_ABOUT THIS TASK:_ An exact copy, beginning at the line containing "Where should I" and ending at the final line of the records that follow, is the answer; it has no pictures and no other text.

──────── SUPPLIED MATERIAL

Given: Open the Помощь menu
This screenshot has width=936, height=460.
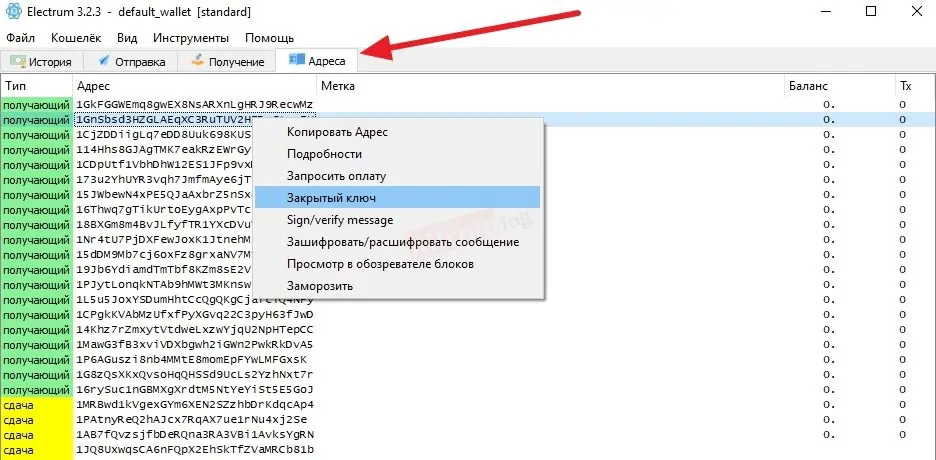Looking at the screenshot, I should (269, 38).
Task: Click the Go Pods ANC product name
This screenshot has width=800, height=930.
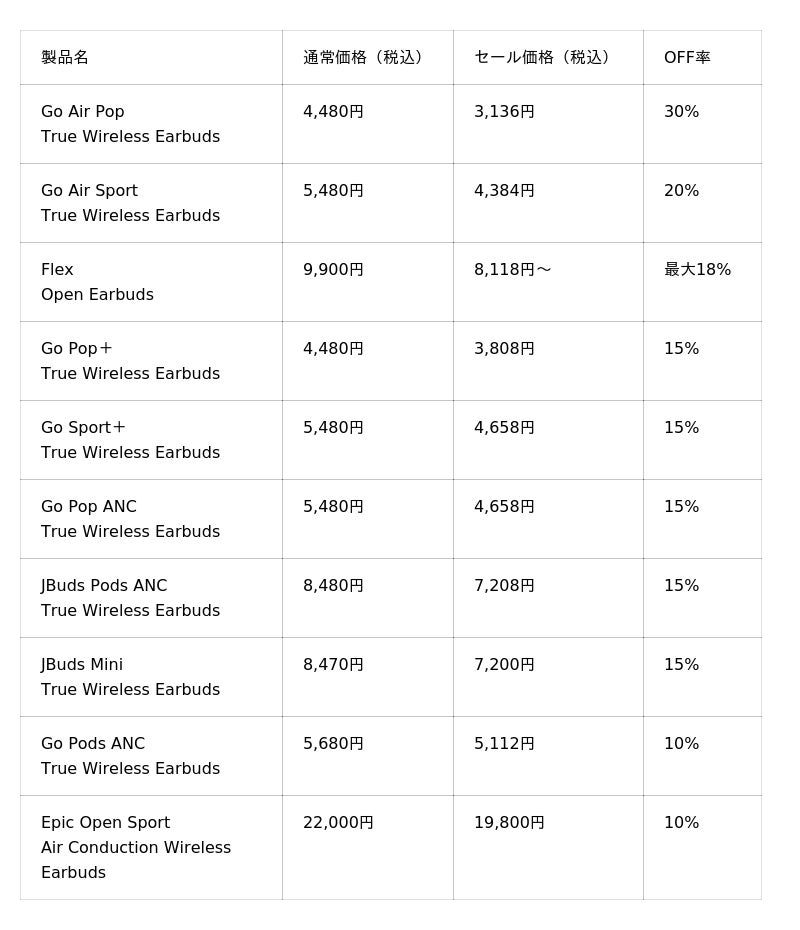Action: (93, 744)
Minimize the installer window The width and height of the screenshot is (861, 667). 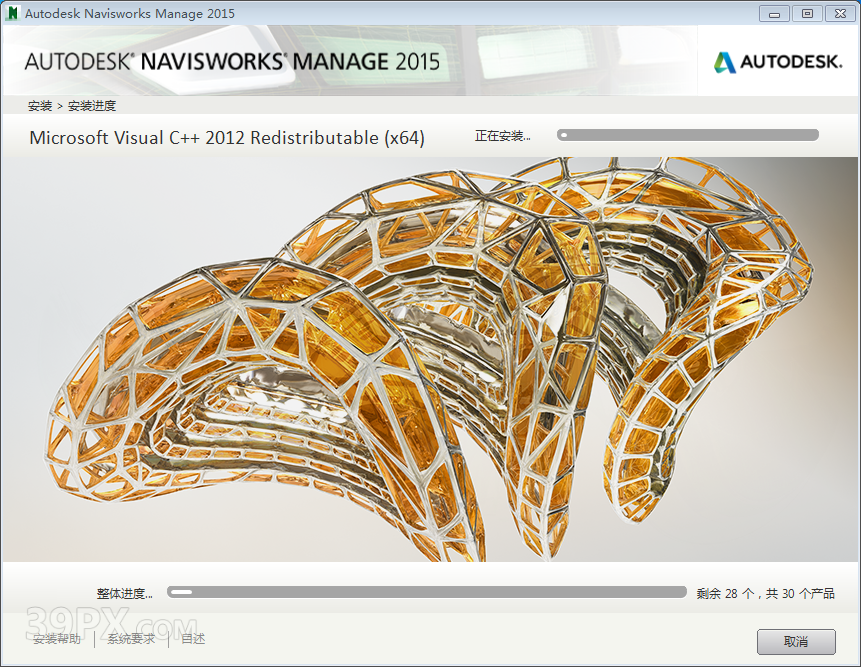coord(773,13)
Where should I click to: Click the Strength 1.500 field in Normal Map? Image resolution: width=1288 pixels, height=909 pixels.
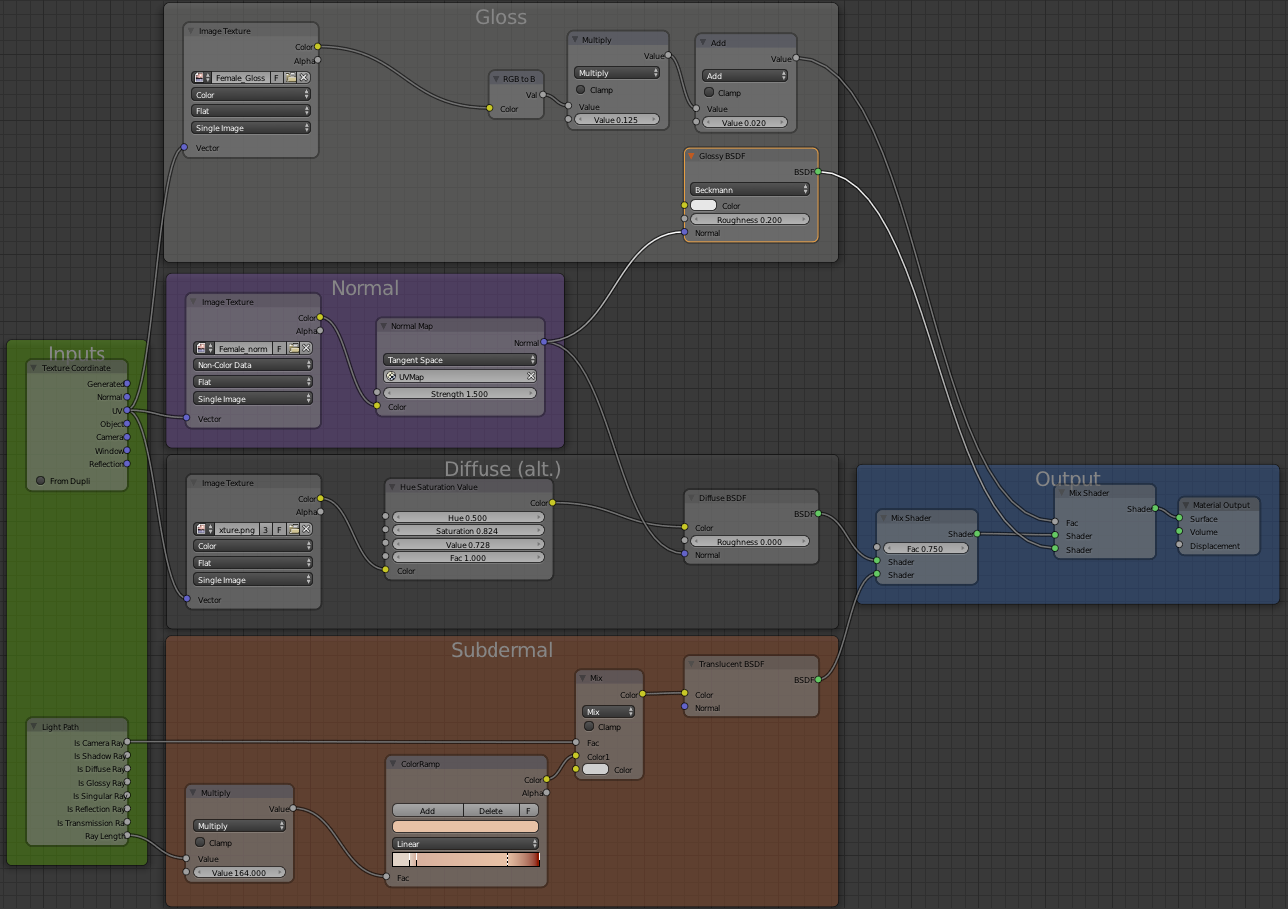460,394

────────────────

_COMPLETED EXERCISE:_
Where should I click to: Click the Strength 1.500 field in Normal Map? Image resolution: width=1288 pixels, height=909 pixels.
460,394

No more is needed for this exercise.